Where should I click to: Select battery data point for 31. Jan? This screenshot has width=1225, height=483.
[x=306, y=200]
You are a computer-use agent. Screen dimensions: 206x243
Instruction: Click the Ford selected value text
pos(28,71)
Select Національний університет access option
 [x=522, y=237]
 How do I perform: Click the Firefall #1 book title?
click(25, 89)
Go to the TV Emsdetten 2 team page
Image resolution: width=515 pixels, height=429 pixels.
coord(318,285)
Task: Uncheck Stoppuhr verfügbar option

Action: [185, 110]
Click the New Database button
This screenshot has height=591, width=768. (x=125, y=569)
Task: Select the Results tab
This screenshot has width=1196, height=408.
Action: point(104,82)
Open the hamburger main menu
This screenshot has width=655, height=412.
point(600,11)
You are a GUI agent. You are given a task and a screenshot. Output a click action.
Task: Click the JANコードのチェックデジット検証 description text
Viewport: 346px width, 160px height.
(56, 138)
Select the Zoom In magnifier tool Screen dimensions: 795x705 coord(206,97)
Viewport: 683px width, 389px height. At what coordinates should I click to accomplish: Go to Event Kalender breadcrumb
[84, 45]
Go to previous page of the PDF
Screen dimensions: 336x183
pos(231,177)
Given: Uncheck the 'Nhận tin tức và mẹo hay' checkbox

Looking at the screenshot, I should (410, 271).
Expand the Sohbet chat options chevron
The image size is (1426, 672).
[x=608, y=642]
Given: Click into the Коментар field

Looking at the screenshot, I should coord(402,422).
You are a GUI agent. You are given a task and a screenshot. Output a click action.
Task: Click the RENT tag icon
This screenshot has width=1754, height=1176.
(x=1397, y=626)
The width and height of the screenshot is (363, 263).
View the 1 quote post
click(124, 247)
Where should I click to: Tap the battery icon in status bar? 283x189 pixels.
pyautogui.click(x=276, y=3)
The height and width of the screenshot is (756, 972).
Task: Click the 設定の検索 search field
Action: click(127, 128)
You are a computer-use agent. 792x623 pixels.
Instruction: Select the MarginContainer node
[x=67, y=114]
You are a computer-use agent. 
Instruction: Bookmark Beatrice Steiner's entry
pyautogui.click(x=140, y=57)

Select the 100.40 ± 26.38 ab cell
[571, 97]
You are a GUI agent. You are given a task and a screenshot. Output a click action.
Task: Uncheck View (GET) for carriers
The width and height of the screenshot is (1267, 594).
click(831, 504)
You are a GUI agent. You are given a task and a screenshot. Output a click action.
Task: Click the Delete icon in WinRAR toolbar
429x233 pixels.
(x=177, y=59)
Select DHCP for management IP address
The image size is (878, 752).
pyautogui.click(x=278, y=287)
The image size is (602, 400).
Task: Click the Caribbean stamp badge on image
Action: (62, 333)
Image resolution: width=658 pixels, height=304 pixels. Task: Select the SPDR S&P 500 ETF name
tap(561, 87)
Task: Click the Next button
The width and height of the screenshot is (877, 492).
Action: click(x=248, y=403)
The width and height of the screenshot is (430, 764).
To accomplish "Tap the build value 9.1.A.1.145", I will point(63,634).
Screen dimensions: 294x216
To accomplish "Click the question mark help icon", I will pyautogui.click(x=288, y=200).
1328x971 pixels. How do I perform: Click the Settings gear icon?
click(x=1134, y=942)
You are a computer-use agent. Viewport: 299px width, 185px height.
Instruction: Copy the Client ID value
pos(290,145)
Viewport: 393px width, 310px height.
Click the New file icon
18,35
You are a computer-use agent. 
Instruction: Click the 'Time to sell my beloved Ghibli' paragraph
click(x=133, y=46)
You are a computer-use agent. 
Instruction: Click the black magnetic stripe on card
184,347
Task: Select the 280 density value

########################################

THE PROBLEM:
In how many lines above does the word "will" appear? Answer with only the number.

YOUR SOLUTION:
2